Proprio a quella sentenza si è appellato Ferruccio, 58 anni, che, sì, ammetteva di avere sbagliato, ma giurava di avere fatto un gesto «in assenza di violenza e minaccia». Il ricorso è stato giudicato infondato. Perché, «il palpeggiamento delle natiche costituisce indiscutibilmente un atto sessuale in quanto l´autore commette una effettiva e concreta intrusione nella sfera sessuale della vittima». La Corte non dimentica di sottolineare che «tali atti, sia pure superficiali integrano, un´aggressione». Poi i supremi giudici specificano che «devono includersi nella nozione di atti sessuali tutti quelli indirizzati alle zone erogene e che siano idonei a compromettere la libera determinazione della sessualità del soggetto passivo».

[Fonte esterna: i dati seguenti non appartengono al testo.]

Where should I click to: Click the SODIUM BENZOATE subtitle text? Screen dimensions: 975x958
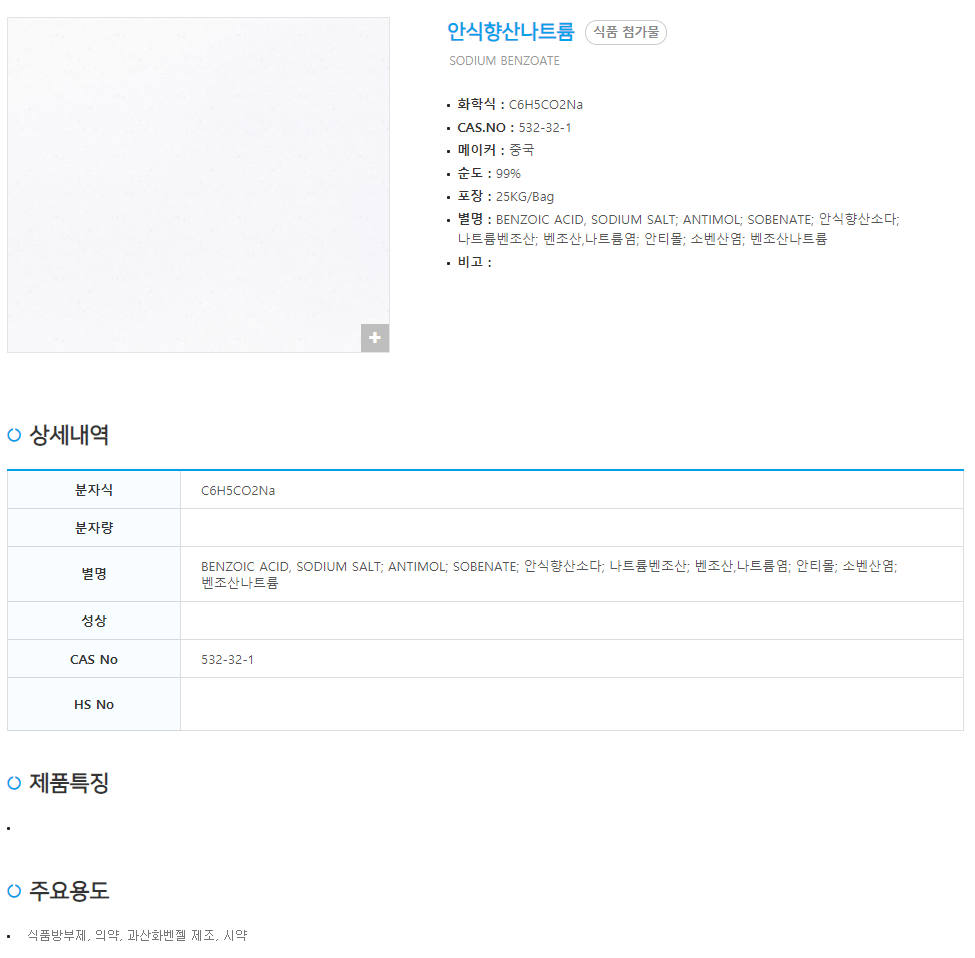coord(504,61)
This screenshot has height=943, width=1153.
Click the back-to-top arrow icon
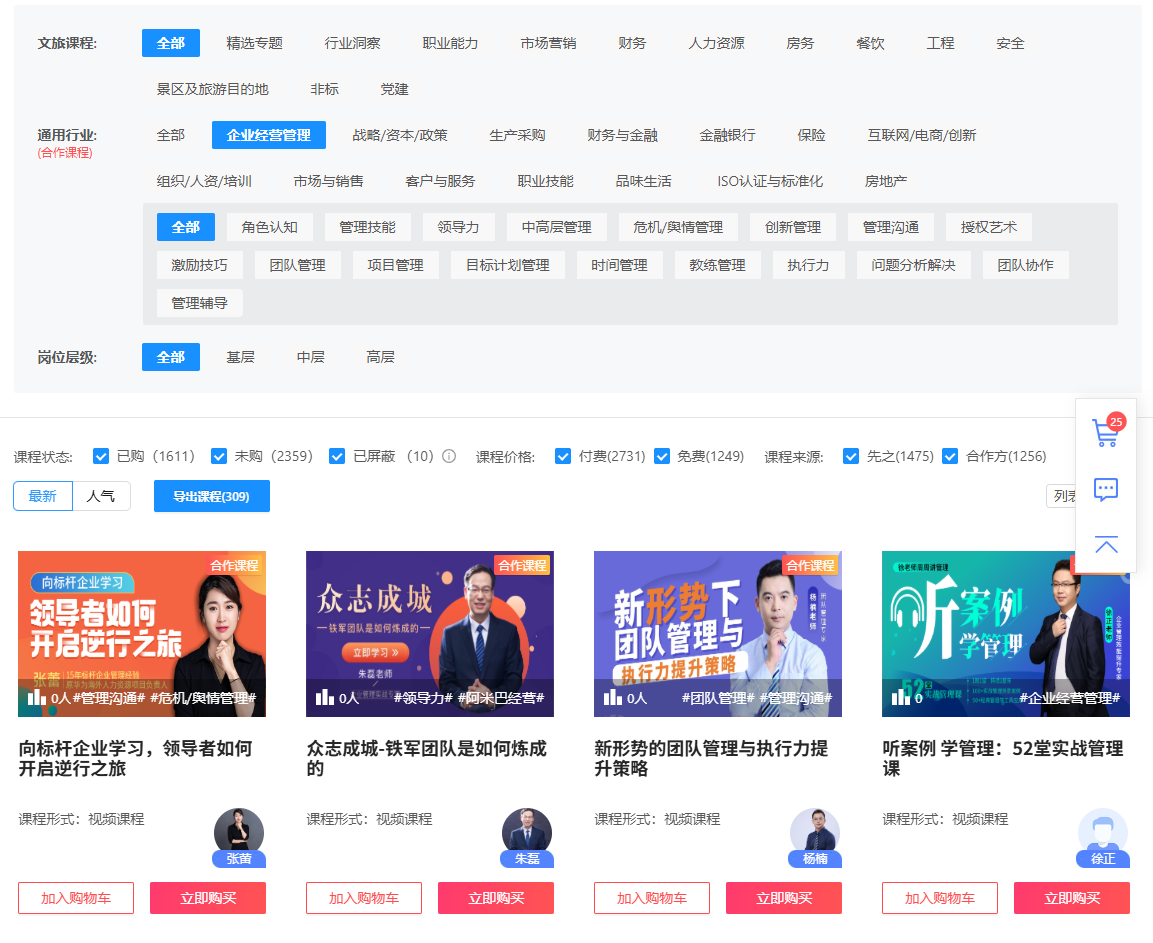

Toccare, palpeggiare, sfregarsi con chi non gradisce è off limits. La Cassazione chiarisce che tra gli atti vietati «vanno compresi toccamenti, palpeggiamenti e gli sfregamenti sulle parti intime delle vittime». «Atti capaci di suscitare concupiscenza sessuale anche in modo non completo e/o di breve durata, essendo del tutto irrilevante ai fini della consumazione del reato che il soggetto abbia o meno conseguito soddisfazione erotica».

Le reazioni, da Alessandra Mussolini di An a Franca Bimbi delle Margherita: «La sentenza restituisce dignità alla donna e riconosce un principio di civiltà». Cessato allarme.